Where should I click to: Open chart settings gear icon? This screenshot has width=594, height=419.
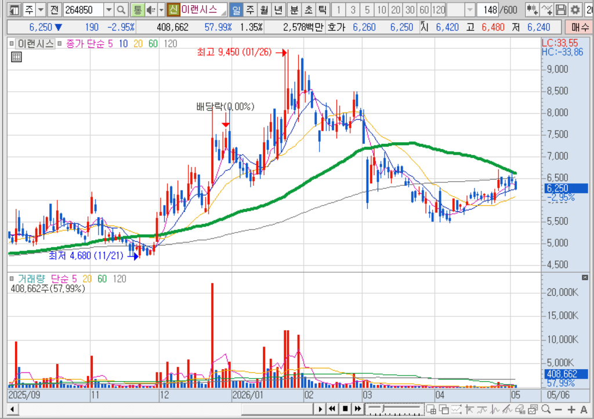(x=575, y=10)
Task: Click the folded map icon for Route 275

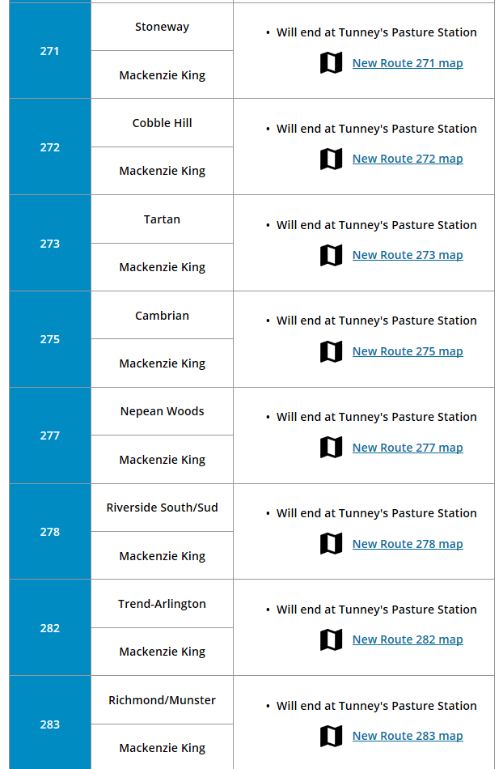Action: click(331, 351)
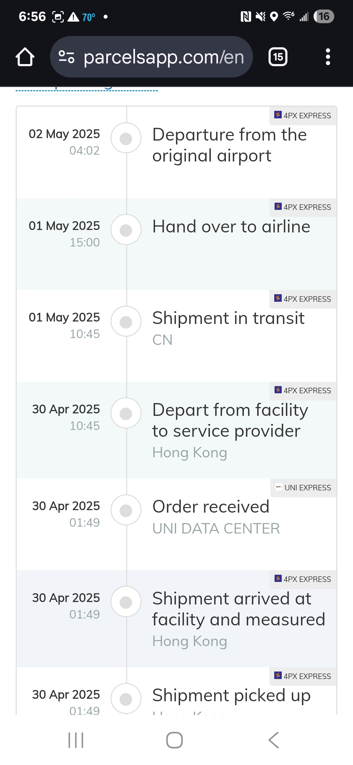Select the timeline marker for Shipment in transit

tap(126, 321)

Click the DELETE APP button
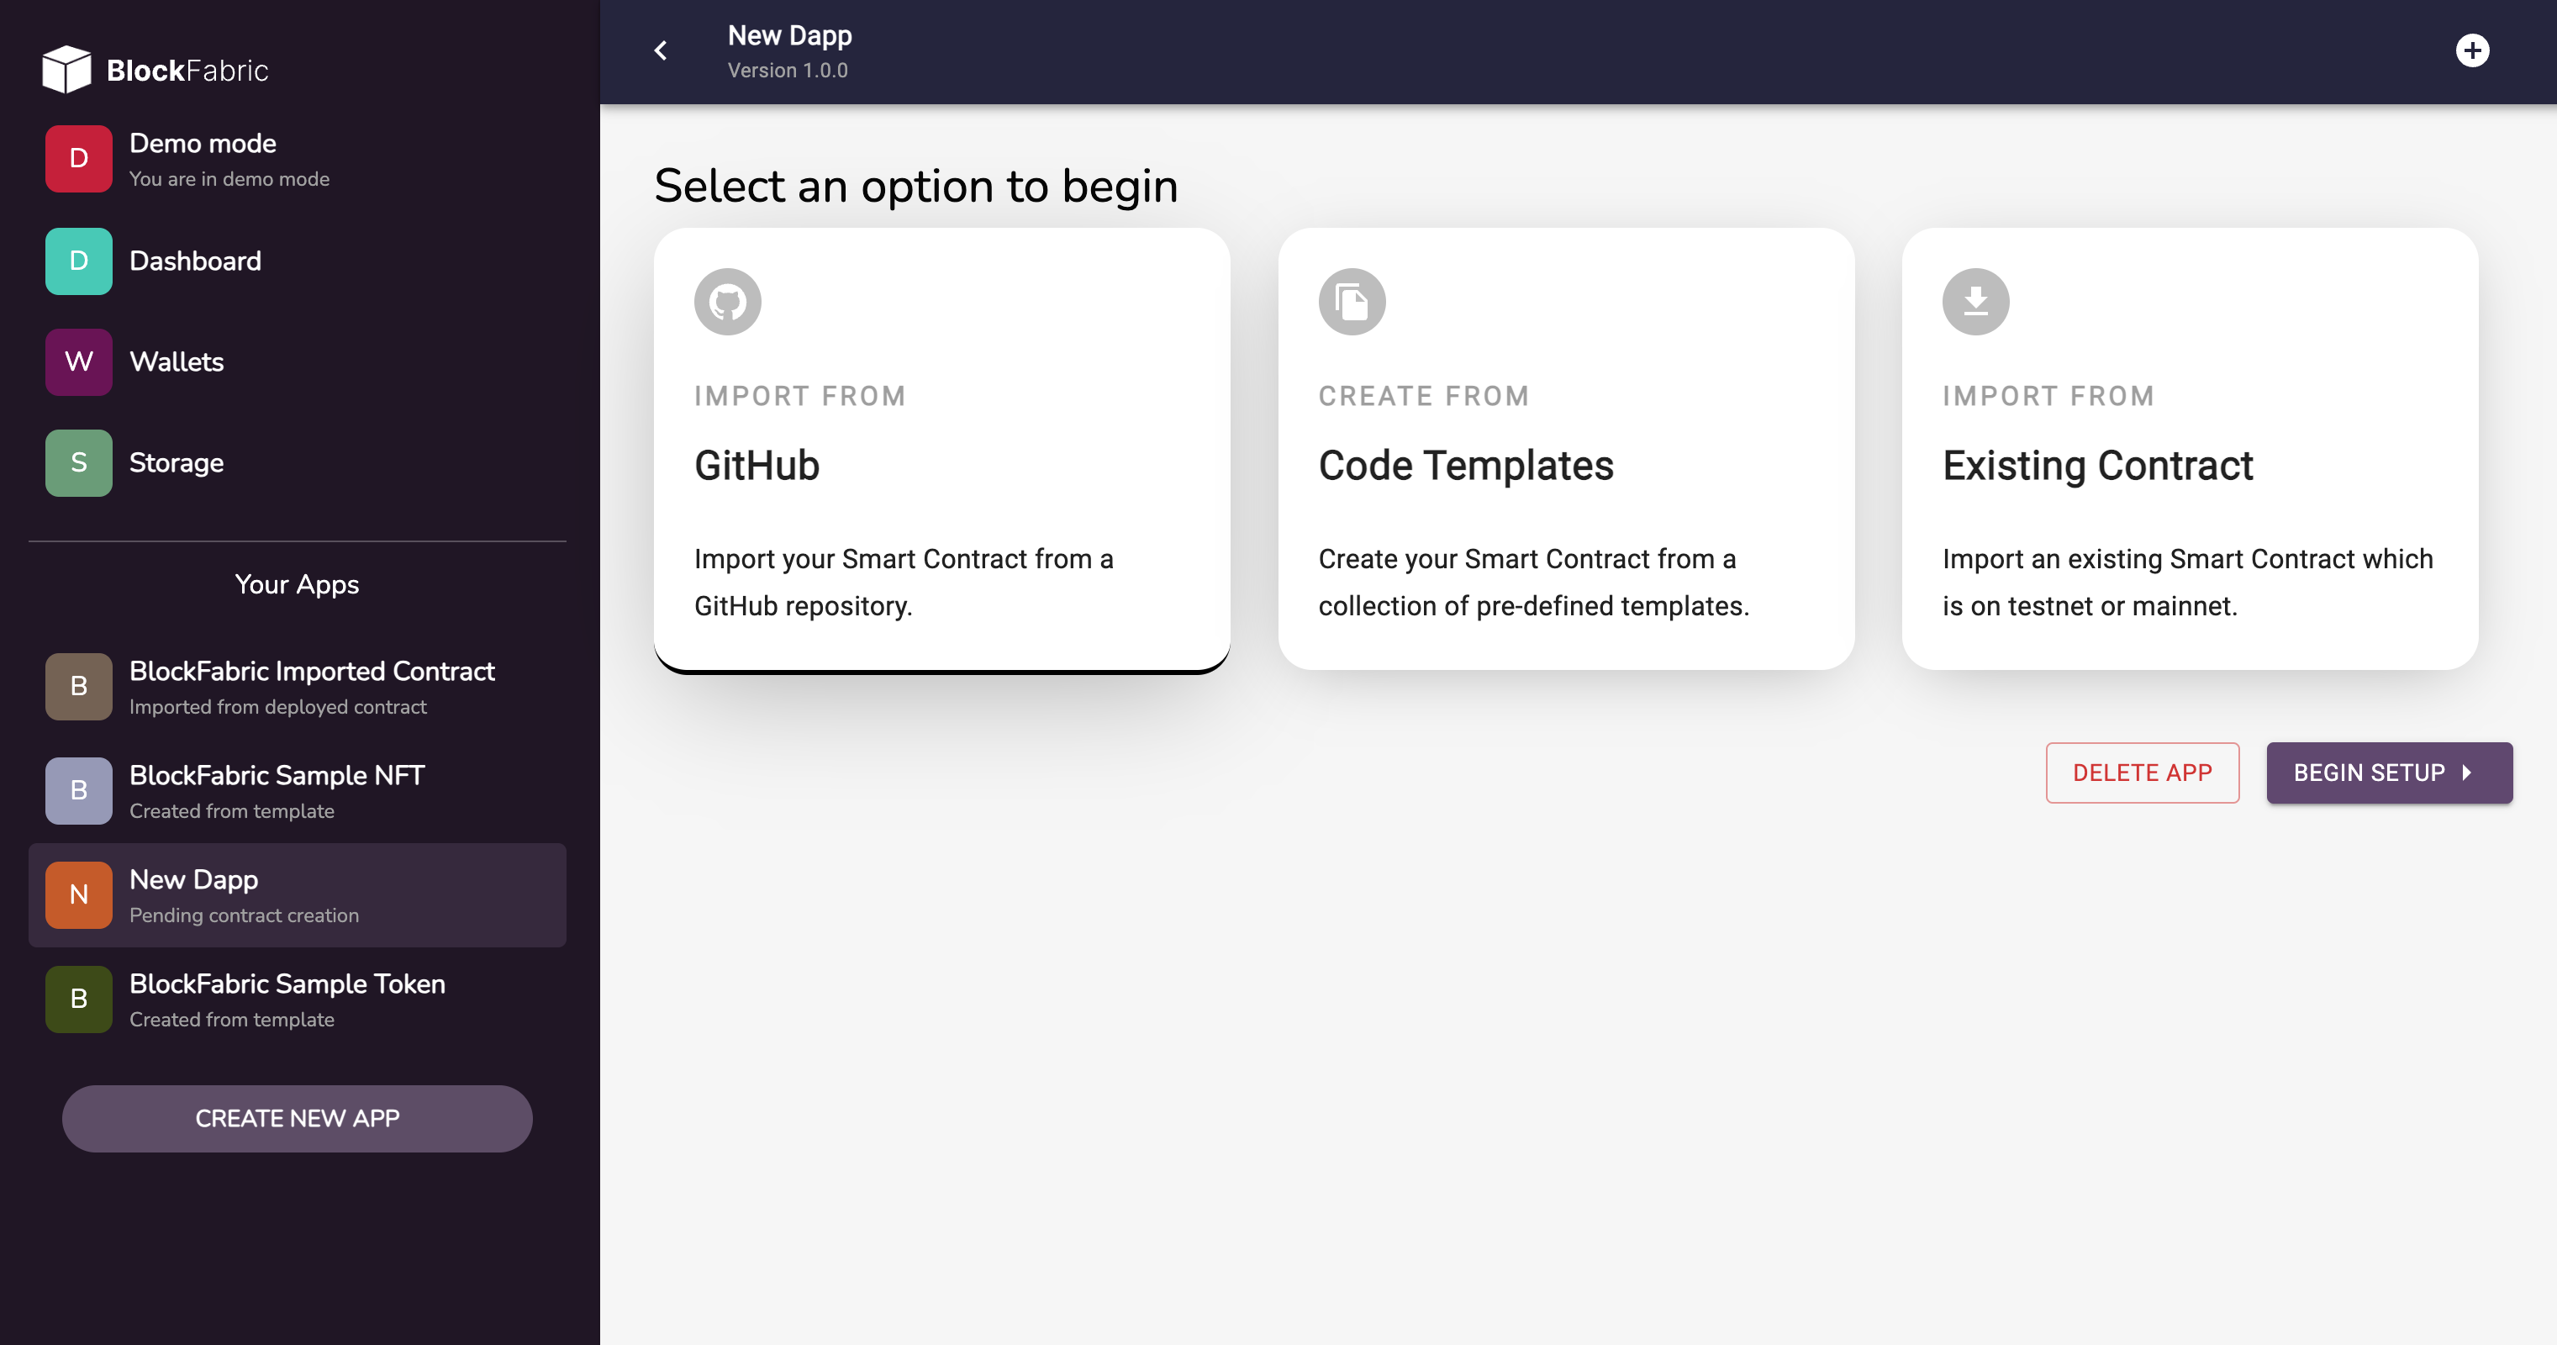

_Work to be completed_
Can you copy out all of the data above word for word, leaving out the pictures?

_The answer_
Where should I click to: Open chart settings gear icon? This screenshot has width=594, height=419.
(x=575, y=10)
Task: Click the folded map icon for Route 275

Action: click(331, 351)
Select the timeline marker for Shipment in transit

tap(126, 321)

Click the DELETE APP button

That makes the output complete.